> _Task_:
In the records below, rewrite the stretch from the line containing "The width and height of the screenshot is (710, 473)." through the line containing "[x=223, y=320]", replacing "label" with "caption" and leaving everything else unchanged.

· · ·

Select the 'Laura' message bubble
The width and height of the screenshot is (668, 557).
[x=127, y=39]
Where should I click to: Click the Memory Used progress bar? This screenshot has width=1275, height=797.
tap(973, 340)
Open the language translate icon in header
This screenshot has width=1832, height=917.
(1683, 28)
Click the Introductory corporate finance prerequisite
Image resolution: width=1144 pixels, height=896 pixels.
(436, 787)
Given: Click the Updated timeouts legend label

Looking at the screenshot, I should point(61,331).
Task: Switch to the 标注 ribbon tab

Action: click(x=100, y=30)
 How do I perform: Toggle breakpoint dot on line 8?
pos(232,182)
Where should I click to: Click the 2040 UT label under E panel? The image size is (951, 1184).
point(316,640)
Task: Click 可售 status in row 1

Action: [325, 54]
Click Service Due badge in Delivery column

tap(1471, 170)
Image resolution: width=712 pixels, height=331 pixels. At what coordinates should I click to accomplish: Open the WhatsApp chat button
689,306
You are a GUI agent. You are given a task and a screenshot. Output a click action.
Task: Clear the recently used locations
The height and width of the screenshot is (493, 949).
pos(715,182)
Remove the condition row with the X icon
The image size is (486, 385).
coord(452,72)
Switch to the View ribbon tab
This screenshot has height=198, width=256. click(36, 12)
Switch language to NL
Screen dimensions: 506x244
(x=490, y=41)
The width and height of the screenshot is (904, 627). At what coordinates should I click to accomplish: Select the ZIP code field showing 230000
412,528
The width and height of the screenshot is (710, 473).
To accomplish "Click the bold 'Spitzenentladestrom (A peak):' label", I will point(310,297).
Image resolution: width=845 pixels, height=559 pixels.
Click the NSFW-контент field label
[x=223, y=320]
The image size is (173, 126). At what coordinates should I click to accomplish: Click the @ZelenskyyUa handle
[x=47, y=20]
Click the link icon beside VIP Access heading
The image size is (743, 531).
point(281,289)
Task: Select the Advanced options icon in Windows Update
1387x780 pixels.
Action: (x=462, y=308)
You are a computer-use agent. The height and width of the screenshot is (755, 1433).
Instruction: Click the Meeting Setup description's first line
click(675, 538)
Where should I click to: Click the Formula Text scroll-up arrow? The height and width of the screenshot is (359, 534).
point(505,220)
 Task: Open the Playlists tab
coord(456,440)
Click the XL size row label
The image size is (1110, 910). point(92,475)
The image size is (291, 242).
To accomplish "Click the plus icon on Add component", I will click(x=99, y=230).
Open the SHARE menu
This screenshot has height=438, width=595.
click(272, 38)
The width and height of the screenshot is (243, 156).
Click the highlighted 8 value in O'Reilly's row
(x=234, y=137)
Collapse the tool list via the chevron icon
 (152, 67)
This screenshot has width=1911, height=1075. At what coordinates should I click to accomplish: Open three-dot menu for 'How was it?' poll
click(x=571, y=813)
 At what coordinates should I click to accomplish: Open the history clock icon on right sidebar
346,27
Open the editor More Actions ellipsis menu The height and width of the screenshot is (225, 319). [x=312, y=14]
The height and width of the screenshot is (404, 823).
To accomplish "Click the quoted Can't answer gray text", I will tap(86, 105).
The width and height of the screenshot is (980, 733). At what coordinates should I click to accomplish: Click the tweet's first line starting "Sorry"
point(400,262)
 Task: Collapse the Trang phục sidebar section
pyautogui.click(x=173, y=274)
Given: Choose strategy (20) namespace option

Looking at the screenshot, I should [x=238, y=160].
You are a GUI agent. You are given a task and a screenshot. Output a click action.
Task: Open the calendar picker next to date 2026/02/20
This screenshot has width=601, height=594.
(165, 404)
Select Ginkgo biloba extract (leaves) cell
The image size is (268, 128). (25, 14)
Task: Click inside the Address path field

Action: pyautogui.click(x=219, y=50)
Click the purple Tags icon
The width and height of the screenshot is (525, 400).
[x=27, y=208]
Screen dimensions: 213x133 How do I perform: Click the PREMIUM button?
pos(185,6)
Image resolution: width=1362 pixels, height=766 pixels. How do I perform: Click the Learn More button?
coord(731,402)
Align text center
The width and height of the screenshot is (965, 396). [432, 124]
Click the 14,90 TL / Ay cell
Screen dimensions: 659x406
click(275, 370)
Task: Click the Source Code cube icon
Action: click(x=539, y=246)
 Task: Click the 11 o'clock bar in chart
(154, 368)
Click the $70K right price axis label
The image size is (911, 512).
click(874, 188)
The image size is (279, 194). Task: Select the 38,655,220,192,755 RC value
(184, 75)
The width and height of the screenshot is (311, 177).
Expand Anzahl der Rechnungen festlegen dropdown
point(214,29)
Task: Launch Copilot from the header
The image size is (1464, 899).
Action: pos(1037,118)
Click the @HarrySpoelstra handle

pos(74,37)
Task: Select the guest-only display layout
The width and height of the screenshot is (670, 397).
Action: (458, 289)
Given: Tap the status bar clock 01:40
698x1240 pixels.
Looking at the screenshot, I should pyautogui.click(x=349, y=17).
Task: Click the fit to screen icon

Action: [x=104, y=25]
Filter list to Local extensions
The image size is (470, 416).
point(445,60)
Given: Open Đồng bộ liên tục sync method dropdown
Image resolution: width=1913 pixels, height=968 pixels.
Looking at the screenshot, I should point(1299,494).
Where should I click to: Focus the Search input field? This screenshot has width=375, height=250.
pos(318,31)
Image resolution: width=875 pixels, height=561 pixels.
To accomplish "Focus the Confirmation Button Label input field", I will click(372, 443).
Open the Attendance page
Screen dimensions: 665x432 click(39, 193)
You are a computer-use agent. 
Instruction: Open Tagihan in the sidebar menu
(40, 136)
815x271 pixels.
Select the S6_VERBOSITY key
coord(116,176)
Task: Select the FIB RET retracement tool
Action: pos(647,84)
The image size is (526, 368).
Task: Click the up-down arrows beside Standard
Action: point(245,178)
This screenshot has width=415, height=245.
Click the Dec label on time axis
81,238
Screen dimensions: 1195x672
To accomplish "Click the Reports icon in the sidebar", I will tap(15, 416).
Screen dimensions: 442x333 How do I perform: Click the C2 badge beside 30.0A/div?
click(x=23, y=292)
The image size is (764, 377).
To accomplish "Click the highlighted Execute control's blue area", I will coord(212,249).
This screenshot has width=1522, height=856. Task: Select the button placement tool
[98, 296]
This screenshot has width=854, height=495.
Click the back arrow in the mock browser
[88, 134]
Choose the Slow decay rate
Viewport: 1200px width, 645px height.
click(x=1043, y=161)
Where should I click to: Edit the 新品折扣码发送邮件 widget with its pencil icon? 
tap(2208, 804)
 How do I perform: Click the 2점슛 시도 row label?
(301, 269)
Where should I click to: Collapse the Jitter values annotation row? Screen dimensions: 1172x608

· · ·

> _Full solution_:
The width and height of the screenshot is (710, 473).
To accomplish "Click the bold 'Spitzenentladestrom (A peak):' caption", I will point(310,297).
Image resolution: width=845 pixels, height=559 pixels.
Click the NSFW-контент field caption
[x=223, y=320]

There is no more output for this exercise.